Kallithea authentication plugin for LDAP

This file was forked by the Kallithea project in July 2014.

Original author and date, and relevant copyright and licensing information is below:

:created_on: Created on Nov 17, 2010

:author: marcink

:copyright: (c) 2013 RhodeCode GmbH, and others.

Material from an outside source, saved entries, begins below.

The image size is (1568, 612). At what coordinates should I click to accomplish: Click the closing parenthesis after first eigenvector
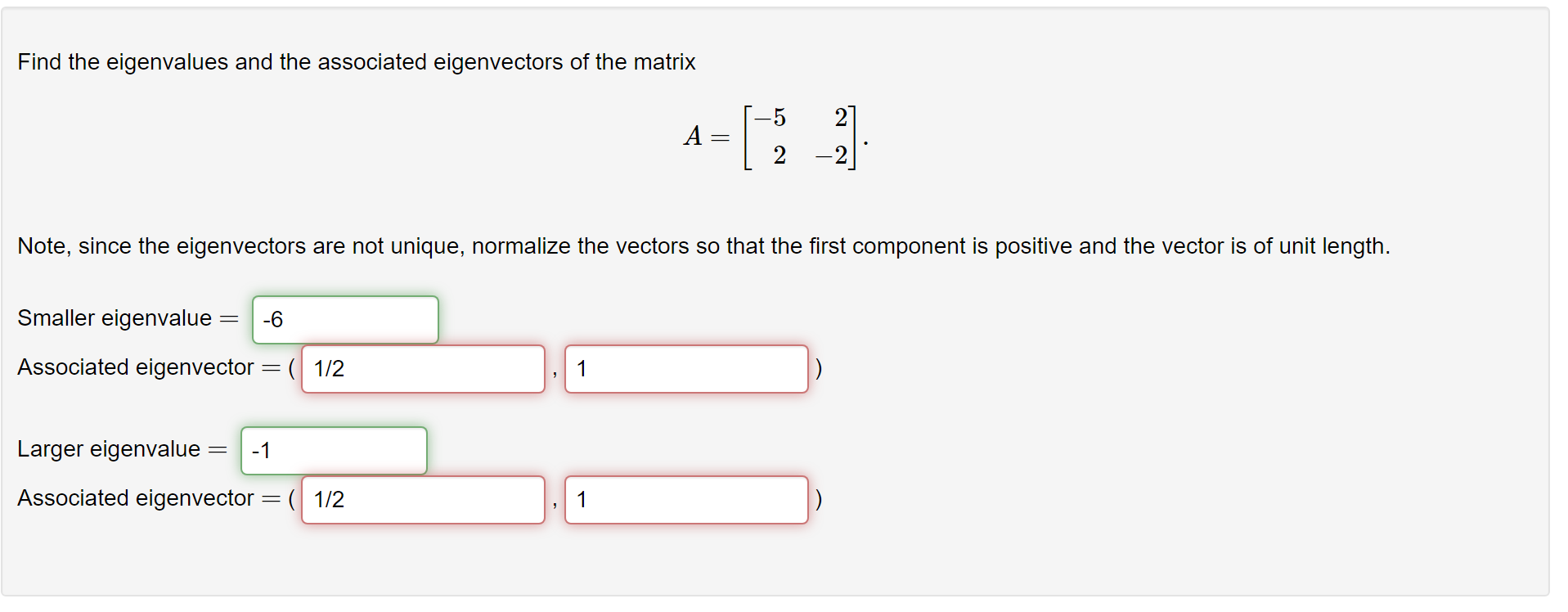pos(818,369)
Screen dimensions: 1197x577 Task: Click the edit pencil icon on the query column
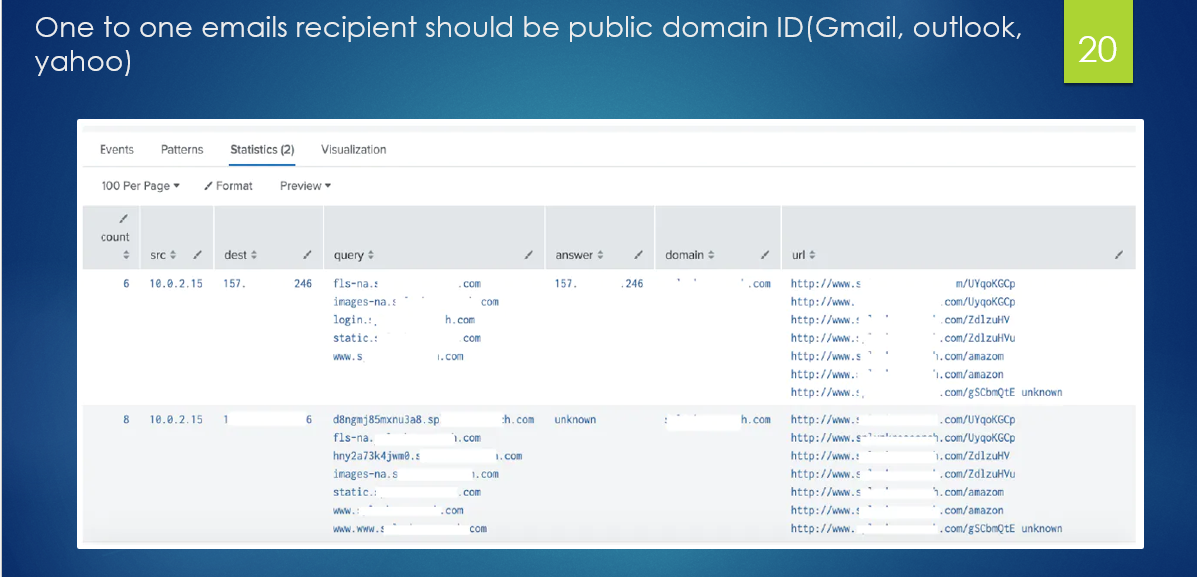530,254
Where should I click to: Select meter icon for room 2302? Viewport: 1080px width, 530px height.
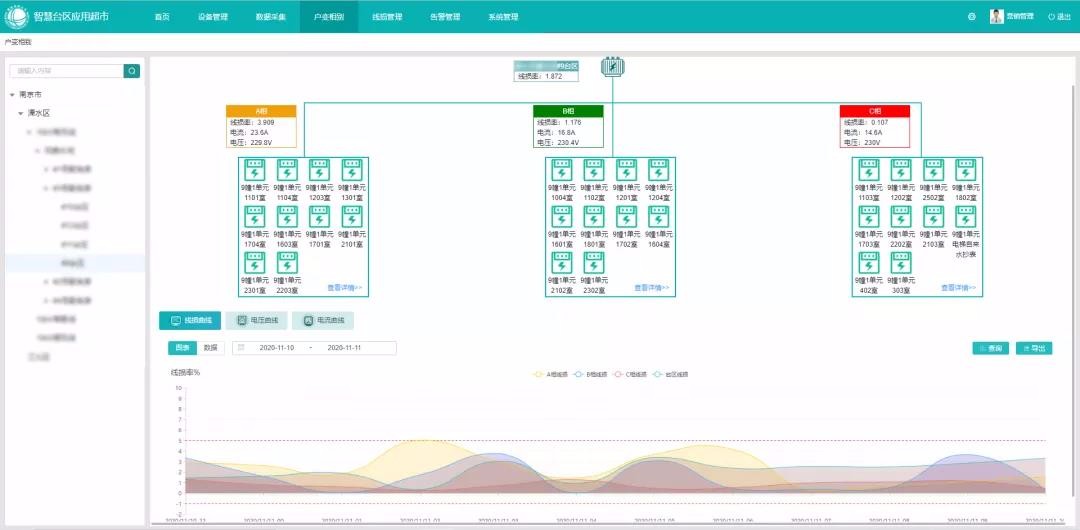pos(593,263)
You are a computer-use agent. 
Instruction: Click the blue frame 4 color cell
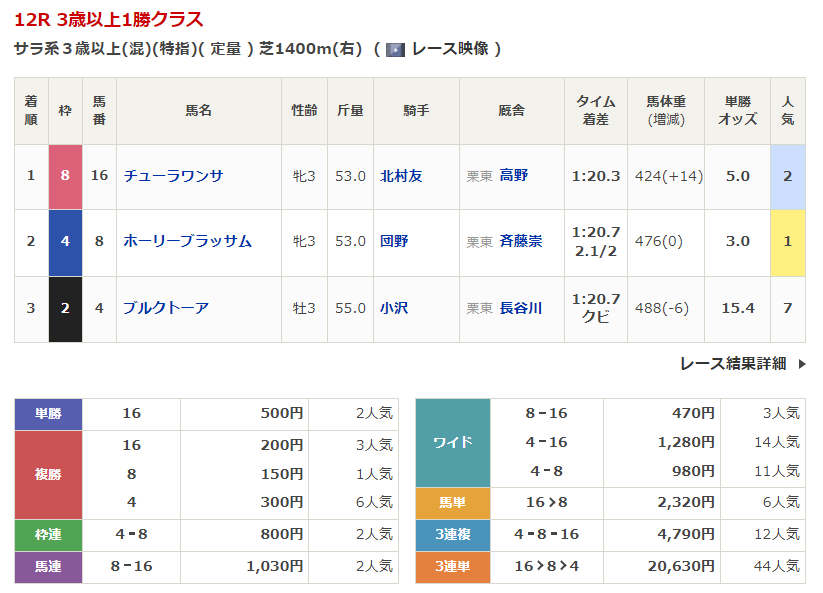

:license: GPLv3, see LICENSE.md for more details.

"""

import logging

import traceback

from kallithea.lib import auth_modules

from kallithea.lib.compat import hybrid_property

from kallithea.lib.utils2 import safe_unicode, safe_str

from kallithea.lib.exceptions import (

    LdapConnectionError, LdapUsernameError, LdapPasswordError, LdapImportError

)

from kallithea.model.db import User

log = logging.getLogger(__name__)

try:

    import ldap

except ImportError:

    # means that python-ldap is not installed

    ldap = None

class AuthLdap(object):

    def __init__(self, server, base_dn, port=389, bind_dn='', bind_pass='',

                 ldap_filter='(&(objectClass=user)(!(objectClass=computer)))',

                 search_scope='SUBTREE', attr_login='uid'):

        if ldap is None:

            raise LdapImportError

        self.ldap_version = ldap_version

        ldap_server_type = 'ldap'

        self.TLS_KIND = tls_kind

        if self.TLS_KIND == 'LDAPS':

            port = port or 689

            ldap_server_type = ldap_server_type + 's'

        OPT_X_TLS_DEMAND = 2

        self.TLS_REQCERT = getattr(ldap, 'OPT_X_TLS_%s' % tls_reqcert,

                                   OPT_X_TLS_DEMAND)

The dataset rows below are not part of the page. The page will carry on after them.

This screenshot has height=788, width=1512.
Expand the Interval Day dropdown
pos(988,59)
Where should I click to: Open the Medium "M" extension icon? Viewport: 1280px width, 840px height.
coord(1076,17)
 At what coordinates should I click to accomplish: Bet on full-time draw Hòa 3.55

        # split server into list

        self.LDAP_SERVER_ADDRESS = server.split(',')

        self.LDAP_SERVER_PORT = port

        # USE FOR READ ONLY BIND TO LDAP SERVER

        self.LDAP_BIND_DN = safe_str(bind_dn)

        self.LDAP_BIND_PASS = safe_str(bind_pass)

        _LDAP_SERVERS = []

        for host in self.LDAP_SERVER_ADDRESS:

            _LDAP_SERVERS.append("%s://%s:%s" % (ldap_server_type,

                                                     host.replace(' ', ''),

                                                     self.LDAP_SERVER_PORT))

        self.LDAP_SERVER = str(', '.join(s for s in _LDAP_SERVERS))

        self.BASE_DN = safe_str(base_dn)

        self.LDAP_FILTER = safe_str(ldap_filter)

        self.SEARCH_SCOPE = getattr(ldap, 'SCOPE_%s' % search_scope)

        self.attr_login = attr_login

    def authenticate_ldap(self, username, password):

        """

        Authenticate a user via LDAP and return his/her LDAP properties.

        Raises AuthenticationError if the credentials are rejected, or

        EnvironmentError if the LDAP server can't be reached.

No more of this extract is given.